総社市が障がい者の雇用について取り組みは、2008年のリーマンショックにより市内で2000人以上が失職し、障がい者支援に取り組む必要性を持ちました。その後、誘致をめざした県立支援学校が隣の倉敷市に決まったことで、支援学校を卒業した後の働く場は、総社市が担うという決意のもと、2011年に「障がい者千人雇用」を2015年までの5カ年計画としてスタートしました。ハローワークと「福祉から就労」支援協定を締結し、「就労支援ルーム」を設置し2名の市職員を常駐しました。また事業の実現のための基本的事項や市・企業・市民の役割を明文化した「障がい者千人雇用推進条例」を制定しています。2012年には「障がい者千人雇用センター」を設置し、体制を整え、2017年には障がい者の就労が1000人を超え、「障がい者千五百人雇用」事業として再スタートし、この4月1日現在では1,043人が就労しています。

1,043人の内一般就労は643人、福祉的就労は400人で、スタート時の180人から大きく伸びています。この事業に関わる経費は4億4千万円(2017度)で、そのうち就労継続支援型Aは21,334,000円、就労継続支援B型は173,573,000円となっています。また市独自事業として、福祉的就労から一般就労へ移行し6ヶ月以上経過した方に10万円を支給する「就労意向支援金制度」もあり2018年度は12名に支給されました。

この事業の成果は、障がい者の市県民税の納税者が増えたこと、障がい者の給与収入総額が増額し、社会参加も進んでいることがあげられます。一方で障がい者の平均給与収入は減少しており、対象者が増えたものの工賃等の収入が十分に上がっていない課題があります。

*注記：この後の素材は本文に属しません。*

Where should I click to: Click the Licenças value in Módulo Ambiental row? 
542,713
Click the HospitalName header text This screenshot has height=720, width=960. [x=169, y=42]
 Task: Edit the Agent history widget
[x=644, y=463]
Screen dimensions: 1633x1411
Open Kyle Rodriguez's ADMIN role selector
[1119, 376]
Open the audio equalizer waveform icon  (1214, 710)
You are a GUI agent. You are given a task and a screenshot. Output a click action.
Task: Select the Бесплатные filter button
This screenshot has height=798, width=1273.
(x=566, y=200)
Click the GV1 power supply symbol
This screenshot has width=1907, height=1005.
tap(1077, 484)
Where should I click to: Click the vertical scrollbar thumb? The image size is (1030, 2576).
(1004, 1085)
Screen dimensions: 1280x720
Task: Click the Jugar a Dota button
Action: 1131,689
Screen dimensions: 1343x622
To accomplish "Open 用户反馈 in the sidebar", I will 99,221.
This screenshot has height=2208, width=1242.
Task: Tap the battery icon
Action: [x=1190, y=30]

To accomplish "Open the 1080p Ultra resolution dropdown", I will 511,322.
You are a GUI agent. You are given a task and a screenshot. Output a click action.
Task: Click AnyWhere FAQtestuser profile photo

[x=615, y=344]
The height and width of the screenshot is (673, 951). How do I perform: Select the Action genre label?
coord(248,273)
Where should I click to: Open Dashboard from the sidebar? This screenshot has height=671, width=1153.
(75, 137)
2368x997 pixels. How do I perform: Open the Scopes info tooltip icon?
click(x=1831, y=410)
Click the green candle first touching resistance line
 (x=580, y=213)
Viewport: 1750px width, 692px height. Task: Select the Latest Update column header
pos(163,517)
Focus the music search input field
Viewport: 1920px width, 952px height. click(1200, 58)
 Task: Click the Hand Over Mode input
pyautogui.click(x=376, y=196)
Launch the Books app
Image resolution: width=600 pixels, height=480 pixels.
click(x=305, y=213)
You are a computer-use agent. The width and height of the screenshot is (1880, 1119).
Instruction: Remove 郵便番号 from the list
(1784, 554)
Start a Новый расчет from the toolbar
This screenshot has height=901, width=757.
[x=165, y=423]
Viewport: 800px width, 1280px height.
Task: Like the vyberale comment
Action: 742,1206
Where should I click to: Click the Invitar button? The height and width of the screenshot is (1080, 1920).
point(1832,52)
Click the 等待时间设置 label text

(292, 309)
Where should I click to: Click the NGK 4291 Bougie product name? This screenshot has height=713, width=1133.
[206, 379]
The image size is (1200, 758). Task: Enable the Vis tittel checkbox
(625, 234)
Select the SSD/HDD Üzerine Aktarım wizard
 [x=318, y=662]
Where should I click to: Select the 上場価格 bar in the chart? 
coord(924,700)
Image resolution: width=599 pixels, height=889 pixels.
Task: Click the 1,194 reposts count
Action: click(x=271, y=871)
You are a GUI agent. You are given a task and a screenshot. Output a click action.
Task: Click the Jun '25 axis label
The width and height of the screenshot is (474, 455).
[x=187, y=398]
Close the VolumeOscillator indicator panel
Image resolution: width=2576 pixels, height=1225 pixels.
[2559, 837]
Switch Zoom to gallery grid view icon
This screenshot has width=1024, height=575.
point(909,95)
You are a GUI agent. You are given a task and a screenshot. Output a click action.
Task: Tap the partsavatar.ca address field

就労の現場は農業やガソリンスタンドでの接客などを見せてもらいました。生産した野菜は「そうじゃ地・食べ公社」を通じて販路が確保されて、市役所の庭での販売もあります。また乗り合いタクシー「雪舟くん」の活用で外出の手段の確保など他分野との政策連携が障がい者支援に相乗効果を発揮しています。

販売所でお土産を見ていた時に野菜の販売状況を見に来た作業所の皆さんは、売れている様子をみてにこやかでした。この総社市の取り組みが他の地域にも広がり、安心して地域で暮らせ社会の実現につながる事を期待します。